▸ **Questions to answer**:
1. In the news article on training nurses to recognize veterans' unseen war wounds, how many nurses will the coalition train?
2. Pick up the news article on training nurses to recognize veterans' unseen war wounds after its last sentence and carry it forward.

WASHINGTON — A coalition of nursing schools and medical organizations will train more than 3 million nurses in coming years on how to recognize and respond to post-traumatic stress disorder, traumatic brain injury and other unseen war wounds in veterans, White House officials announced Tuesday.
The news comes three months after officials from the nation’s leading medical colleges announced they’d work similar lessons on war wounds into their curricula.
But Amy Garcia, chief nursing officer of the American Nurses Association, said the new initiative should have a more immediate impact on veterans care, because officials can introduce the lessons into professional development courses, medical journals and other nursing resources in a matter of weeks, not years.
She also noted that many of the nurses involved are already working with veterans in their communities, and can immediately put the new knowledge into practice.
“Our goal is to raise awareness of these issues, teach nurses to recognize the signs and symptoms, and help reduce the stigma of seeking care,” she said.
The nursing announcement came in the midst of multiple events marking the first anniversary of the White House’s Joining Forces campaign, launched to highlight the sacrifices and struggles facing returning troops and military families.
On Wednesday, first lady Michelle Obama said that more than 50,000 veterans and military spouses have found jobs through the campaign’s efforts, and the attention has encouraged thousands of charities and individuals to reach out and help those families.

Stored items
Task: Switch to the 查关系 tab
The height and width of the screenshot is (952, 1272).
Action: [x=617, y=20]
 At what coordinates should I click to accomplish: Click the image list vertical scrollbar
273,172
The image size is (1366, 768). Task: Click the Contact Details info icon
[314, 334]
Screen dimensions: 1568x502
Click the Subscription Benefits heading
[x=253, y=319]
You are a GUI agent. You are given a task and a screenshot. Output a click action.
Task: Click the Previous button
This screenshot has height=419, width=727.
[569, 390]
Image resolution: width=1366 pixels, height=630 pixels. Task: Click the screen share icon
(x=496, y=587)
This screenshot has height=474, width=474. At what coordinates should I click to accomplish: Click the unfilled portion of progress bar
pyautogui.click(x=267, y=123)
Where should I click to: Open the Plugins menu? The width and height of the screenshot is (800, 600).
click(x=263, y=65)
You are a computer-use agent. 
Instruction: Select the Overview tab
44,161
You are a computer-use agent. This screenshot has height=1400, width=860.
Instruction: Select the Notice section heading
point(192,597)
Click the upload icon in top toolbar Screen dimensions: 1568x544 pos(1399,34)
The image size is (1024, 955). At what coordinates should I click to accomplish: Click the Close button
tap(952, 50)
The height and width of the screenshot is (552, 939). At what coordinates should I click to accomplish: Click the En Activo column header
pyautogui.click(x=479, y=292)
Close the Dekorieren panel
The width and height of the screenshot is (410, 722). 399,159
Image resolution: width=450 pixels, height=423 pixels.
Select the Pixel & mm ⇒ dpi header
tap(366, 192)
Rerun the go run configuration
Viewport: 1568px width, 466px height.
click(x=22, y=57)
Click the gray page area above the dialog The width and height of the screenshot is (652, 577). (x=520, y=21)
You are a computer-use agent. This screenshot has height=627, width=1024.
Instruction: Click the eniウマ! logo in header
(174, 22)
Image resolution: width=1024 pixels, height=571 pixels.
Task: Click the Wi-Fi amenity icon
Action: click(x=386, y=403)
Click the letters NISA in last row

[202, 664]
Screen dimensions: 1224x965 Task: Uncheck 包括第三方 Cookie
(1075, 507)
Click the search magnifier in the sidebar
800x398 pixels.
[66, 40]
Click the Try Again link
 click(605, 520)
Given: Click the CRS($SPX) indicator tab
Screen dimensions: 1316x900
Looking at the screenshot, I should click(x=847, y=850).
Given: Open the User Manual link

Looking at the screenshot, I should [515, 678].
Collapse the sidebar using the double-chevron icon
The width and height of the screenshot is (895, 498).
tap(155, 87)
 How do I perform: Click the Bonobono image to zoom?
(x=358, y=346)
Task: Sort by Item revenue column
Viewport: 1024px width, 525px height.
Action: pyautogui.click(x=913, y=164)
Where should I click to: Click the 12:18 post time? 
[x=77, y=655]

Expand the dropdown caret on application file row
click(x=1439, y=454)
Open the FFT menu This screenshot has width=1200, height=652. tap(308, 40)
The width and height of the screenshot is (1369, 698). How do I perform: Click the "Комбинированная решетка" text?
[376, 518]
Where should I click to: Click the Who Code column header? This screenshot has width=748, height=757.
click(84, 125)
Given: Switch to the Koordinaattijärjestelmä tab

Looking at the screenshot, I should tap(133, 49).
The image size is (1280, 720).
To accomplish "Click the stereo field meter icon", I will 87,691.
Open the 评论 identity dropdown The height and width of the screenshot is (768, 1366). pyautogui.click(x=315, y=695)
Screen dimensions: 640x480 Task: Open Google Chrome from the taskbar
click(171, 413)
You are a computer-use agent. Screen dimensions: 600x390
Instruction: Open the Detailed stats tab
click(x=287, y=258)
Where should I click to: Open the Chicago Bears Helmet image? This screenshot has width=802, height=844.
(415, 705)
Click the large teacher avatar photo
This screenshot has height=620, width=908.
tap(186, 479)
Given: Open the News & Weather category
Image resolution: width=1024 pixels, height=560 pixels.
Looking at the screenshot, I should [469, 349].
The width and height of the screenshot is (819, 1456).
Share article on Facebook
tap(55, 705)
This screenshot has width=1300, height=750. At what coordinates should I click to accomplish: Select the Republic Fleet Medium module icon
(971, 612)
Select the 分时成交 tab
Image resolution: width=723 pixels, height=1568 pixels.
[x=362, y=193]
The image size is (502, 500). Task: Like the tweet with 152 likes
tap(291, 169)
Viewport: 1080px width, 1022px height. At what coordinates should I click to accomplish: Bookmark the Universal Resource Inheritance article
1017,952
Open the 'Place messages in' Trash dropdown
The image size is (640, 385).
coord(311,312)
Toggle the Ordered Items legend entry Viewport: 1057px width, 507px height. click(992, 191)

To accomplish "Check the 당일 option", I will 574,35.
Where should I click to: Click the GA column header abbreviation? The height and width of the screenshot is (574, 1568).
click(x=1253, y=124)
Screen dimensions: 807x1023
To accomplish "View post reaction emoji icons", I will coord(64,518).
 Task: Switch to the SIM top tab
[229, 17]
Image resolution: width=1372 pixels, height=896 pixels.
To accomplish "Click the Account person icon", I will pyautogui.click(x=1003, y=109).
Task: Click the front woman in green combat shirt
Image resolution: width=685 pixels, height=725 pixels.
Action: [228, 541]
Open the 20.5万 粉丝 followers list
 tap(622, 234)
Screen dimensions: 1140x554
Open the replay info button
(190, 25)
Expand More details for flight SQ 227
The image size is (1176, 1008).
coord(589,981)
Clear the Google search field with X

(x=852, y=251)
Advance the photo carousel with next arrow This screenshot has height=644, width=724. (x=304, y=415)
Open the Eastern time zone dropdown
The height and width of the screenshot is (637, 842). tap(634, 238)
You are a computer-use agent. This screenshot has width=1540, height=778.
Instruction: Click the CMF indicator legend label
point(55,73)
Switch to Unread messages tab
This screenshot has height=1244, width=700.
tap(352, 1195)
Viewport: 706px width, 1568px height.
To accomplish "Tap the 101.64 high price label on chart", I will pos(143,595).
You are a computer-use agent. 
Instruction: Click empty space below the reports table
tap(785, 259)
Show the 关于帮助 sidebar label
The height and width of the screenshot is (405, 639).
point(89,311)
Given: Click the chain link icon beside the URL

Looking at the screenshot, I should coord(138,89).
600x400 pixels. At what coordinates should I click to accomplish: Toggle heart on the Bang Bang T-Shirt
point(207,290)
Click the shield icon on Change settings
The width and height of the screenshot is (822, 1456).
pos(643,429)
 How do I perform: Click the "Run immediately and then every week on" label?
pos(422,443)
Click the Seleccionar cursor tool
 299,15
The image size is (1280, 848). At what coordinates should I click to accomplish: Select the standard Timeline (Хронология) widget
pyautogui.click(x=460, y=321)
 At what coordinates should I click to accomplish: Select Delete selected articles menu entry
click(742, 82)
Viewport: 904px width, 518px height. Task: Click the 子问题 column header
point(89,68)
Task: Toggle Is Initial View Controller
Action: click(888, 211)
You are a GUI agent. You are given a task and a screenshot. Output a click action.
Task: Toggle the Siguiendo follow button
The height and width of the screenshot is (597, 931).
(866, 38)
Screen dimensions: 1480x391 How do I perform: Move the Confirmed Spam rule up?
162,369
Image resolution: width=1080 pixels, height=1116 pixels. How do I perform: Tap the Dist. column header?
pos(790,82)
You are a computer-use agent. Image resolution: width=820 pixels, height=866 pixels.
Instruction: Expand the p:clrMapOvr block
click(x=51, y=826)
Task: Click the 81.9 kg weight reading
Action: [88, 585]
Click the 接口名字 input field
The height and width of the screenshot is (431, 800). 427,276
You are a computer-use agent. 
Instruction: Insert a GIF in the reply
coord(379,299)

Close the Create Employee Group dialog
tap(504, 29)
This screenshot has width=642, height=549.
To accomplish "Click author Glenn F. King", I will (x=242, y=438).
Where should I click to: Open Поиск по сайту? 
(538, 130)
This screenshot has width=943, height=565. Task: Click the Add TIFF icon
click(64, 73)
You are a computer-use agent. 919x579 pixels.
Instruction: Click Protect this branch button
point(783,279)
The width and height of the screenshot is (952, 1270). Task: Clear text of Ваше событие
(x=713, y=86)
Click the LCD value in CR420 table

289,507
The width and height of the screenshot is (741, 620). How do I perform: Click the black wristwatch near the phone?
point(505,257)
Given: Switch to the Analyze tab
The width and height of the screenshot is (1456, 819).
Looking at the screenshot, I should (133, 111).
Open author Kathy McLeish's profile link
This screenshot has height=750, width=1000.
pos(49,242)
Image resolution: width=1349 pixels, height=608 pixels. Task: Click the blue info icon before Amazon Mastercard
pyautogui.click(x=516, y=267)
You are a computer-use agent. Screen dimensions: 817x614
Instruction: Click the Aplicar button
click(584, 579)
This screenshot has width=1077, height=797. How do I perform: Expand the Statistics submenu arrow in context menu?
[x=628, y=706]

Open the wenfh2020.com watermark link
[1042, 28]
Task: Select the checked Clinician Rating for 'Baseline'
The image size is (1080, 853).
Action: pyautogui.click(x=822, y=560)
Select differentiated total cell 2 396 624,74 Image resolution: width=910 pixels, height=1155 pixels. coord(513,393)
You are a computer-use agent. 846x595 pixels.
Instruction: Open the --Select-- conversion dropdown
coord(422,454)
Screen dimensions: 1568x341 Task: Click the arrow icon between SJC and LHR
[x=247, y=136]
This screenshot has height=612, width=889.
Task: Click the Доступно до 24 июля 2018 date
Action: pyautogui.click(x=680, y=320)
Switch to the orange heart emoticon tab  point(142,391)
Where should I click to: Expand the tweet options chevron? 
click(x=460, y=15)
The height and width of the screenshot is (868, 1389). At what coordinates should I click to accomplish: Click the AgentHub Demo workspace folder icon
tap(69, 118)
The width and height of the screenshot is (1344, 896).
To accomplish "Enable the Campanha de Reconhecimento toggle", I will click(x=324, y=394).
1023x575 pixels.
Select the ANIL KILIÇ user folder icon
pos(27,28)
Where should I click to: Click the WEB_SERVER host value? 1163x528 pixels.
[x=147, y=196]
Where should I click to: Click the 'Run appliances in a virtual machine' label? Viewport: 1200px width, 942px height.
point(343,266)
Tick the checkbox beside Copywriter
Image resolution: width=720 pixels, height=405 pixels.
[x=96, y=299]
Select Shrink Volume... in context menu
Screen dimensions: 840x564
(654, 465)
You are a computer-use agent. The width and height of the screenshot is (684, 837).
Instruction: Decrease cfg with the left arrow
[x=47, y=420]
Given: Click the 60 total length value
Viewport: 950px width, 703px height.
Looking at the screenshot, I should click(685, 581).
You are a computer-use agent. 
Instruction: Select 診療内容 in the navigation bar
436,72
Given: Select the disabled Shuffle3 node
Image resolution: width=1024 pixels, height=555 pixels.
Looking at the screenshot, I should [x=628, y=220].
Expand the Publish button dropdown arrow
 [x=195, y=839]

▸ **Task-by-task results**:
1. More than 3 million nurses.

2.
“This effort is about making an impact,” she told a crowd of supporters at the White House. “It is about repaying our debt to our veterans and military families. It’s about giving these heroes the opportunities they deserve.”
Officials from the campaign said that roughly one in six veterans returning from Afghanistan and Iraq suffer from PTSD or TBI.
While medical staff within the Veterans Affairs health system are familiar with the injuries, campaign staffers noted that the majority of veterans still receive care outside that system, where private physicians often have less experience and knowledge with the issues.
As part of the effort, the American Psychiatric Nurses Association has already developed online continuing education courses on PTSD focusing on pain management, sleep disturbances and issues specific to women veterans. Other groups are launching similar efforts.